Computer World –
Fearful of cable networks becoming information service monopolies as they are today for television programming, four key public advocacy groups yesterday asked the Federal Communications Commission (FCC) to hold a meeting to discuss their requests for regulation of the burgeoning industry.
In this latest attempt to spur FCC action, the groups cited the availability of technology from multiple vendors that could let cable operators give users of their own Internet access services and Web sites better performance than, or restrict access to, those of rivals. The Consumer Federation of America, the Center for Media Education, the Media Access Project and Consumer Union jointly signed the letter to the FCC.
The groups said recent literature from Cisco Systems Inc. allegedly explains how cable operators can use the technology to get a leg up over rivals. Cisco, though, would only say that its white paper explains that the technology enables all service providers "to manage the flow and content of information over the network as deemed appropriate," company spokesman Tom Galvin said. "Cisco doesn't believe in the restriction of content access."
At issue: More cable operators want to provide Internet access and other communications and content services over their sprawling networks, pitting them against traditional Internet service providers. Realizing the competitive threat from cable networks, which service tens of millions of households, traditional service providers want access to the cable networks, which has been granted in only a few cities.

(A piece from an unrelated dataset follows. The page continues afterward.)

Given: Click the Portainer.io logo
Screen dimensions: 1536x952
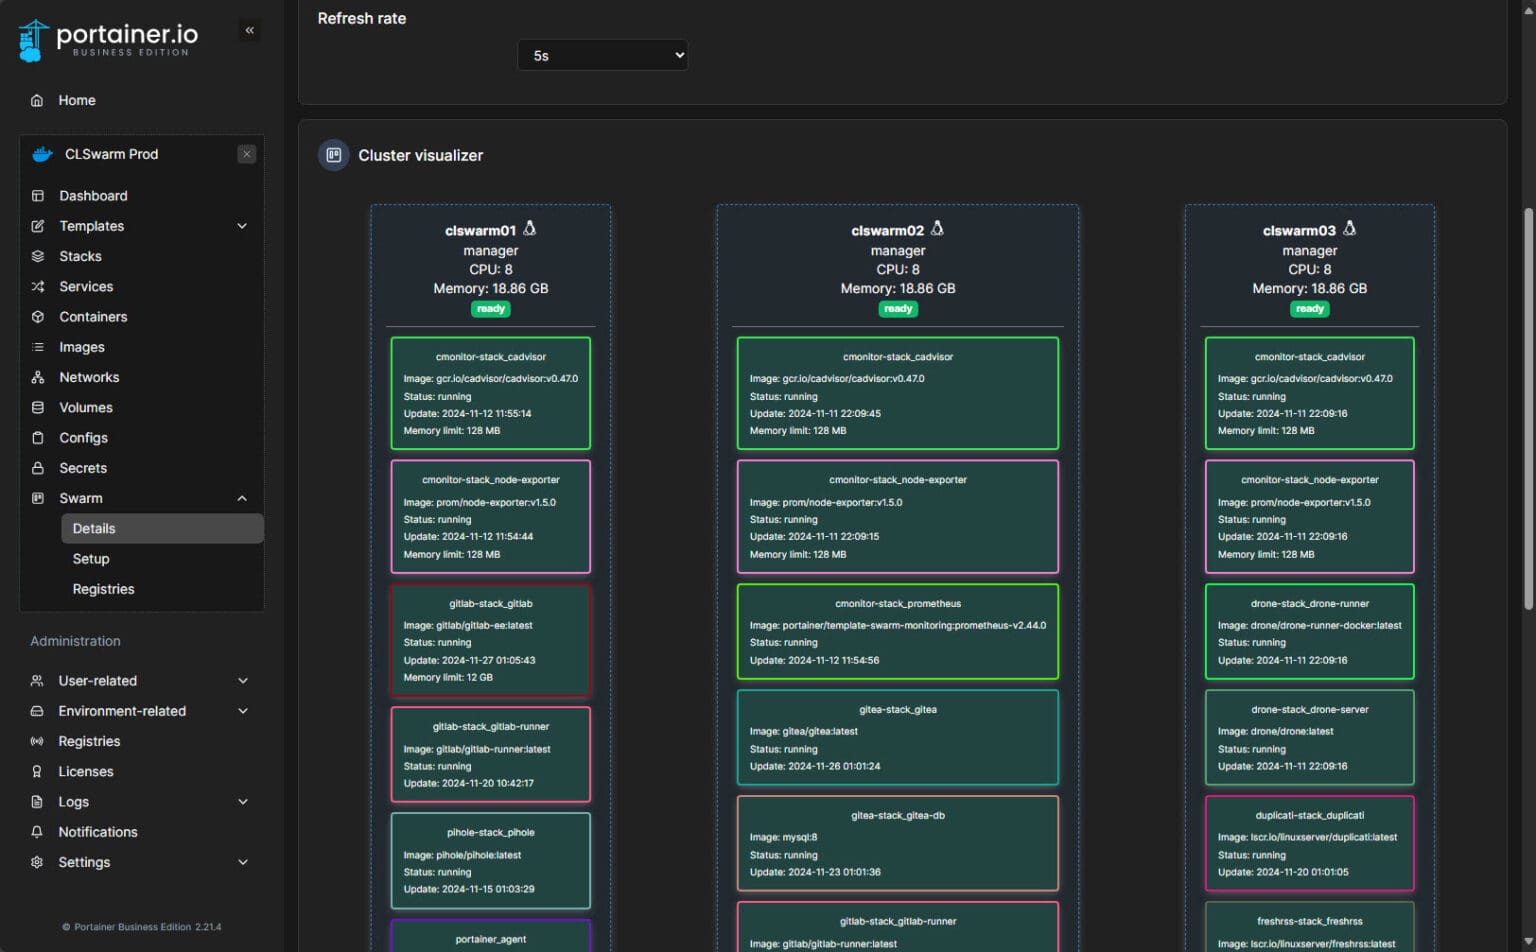Looking at the screenshot, I should 108,40.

The concern about the use of performance prioritizing and restricting technology is that even if traditional Internet service providers are somehow granted access to cable networks, operators will retain a big leg up.
"There [are] no rules, so a cable operator could use the technology to make performance of their access service, content services and Web sites better for consumers than for competing services by controlling bandwidth," said Daniel Briere, president of TeleChoice Inc., a Boston consultancy. "Would any cable operator actually do this? I really doubt it, because if they were caught, there would be a huge public uproar."
Nonetheless, the cable industry does need some sort of legislation, Briere added. "And it's unfair to single out Cisco in this case, as many other equipment vendors offer this technology," he said.